Asia’s first ‘Donkey Assisted Therapy’ (DAT) program in was launched by Global Development Group project J766N ‘Bridging Lanka – Mannar District Development’ recently in Sri Lanka. Here, children with special needs and the gentlest Mannar donkeys were brought together to improve the physical, emotional and mental wellbeing of the children.

“DAT involves using donkeys in therapeutic work with humans. These donkeys can be included in counselling, teaching and education, rehabilitation, physiotherapy, occupational therapy, disaster relief, mood enhancement and anger reduction. Donkeys can also be used to comfort the lonely, the war-affected or those facing loss. For the differently-abled, through contact with donkeys, they can learn life skills like confidence, self-esteem, communication and courage. Recent research points to the effectiveness of donkey therapy as a catalyst for improved physical, emotional and mental wellbeing for children, those with a disability and also the elderly in life giving ways,” Jeremy Liyanage, Director, Bridging Lanka, explains.

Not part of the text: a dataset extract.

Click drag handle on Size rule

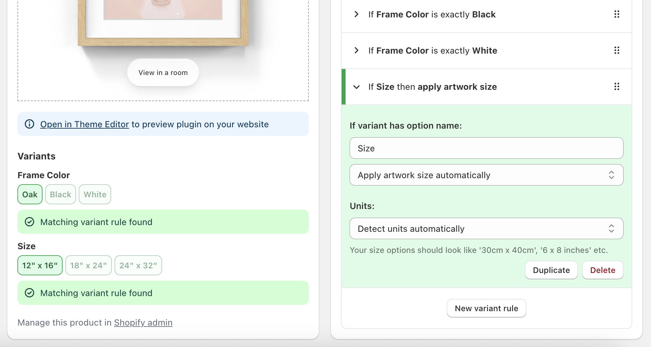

A group of Australian tourists dedicated a whole week to Bridging Lanka’s donkey welfare and other development programs in Mannar. Daily, the tourists fed and groomed donkeys, learnt about their care and handling and assisted the specially-abled children to overcome their fears and connect with these lovable creatures. The group also ‘brainstormed’ some great ideas to help develop a financially-sustainable donkey operation. Great joy was shared by everyone involved as they witnessed the special bond forming between child and donkey, ironically, two marginalised groups—children with a disability and the locally-despised donkeys.